The remaining 25 allegations were reported by UN agencies, funds and programmes, and include eight allegations relating to implementing partners.
Of the 40 allegations, 13 are categorized as sexual abuse, 24 as sexual exploitation, and three are of an unknown nature.
The allegations involve 54 victims; 30 are women and 16 are girls under the age of 18, and the ages of 8 others are unknown, with 12 of the 40 allegations occurred in 2017, seven in 2016, three in or before 2015, and the dates unknown for 18 of them.
Two allegations have been substantiated by an investigation; there were not substantiated; 15 are at various stages of investigation; 18 are under preliminary assessment; two are under review with limited information provided to the investigating entity, Mr. Dujarric said.
“With over 95,000 civilians and 90,000 uniformed personnel working for the UN, sexual exploitation and abuse are not reflective of the conduct of the majority of the dedicated women and men who serve the Organization,” he said, emphasizing however that “every allegation involving our personnel undermines our values and principles and the sacrifice of those who serve with pride and professionalism in some of the most dangerous places in the world.”
For this reason, Mr.
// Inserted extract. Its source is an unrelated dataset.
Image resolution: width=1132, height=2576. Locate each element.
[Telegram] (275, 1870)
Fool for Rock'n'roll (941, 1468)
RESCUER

Dujarric stressed, combating this scourge, and helping and empowering those who have been scarred by these egregious acts, continue to be key priorities for UN Secretary-General António Guterres in 2018.
- Developing an electronic tool for screening UN staff dismissed as a result of substantiated allegations of sexual exploitation and abuse, or who resigned or were dismissed during an investigation.
- A mandatory e-learning module for personnel within the UN system, as well as implementing partners and contractors, on prevention and reporting of sexual exploitation and abuse.
- The distribution of the “no excuse cards” in the six official languages and other languages across the UN system on UN personnel’s responsibilities and obligations with respect to conduct, as well as preventing and reporting sexual exploitation and abuse.
- Mandated quarterly reporting from all relevant entities across the UN system.
- The Secretary-General is regularly liaising with Member States to improve their accountability and bring justice to victims.
- Strengthening complaint reception mechanisms on the ground to enable victims to come forward, and conducting outreach activities to inform communities on the risks of sexual exploitation and abuse and the reporting mechanisms using various forms ranging from direct outreach, theatre, radio and TV programming, SMS-based and social media campaigns as well as specific outreach to local media.
- Improving reporting and data collection methods, including through the development of a system-wide incident reporting form.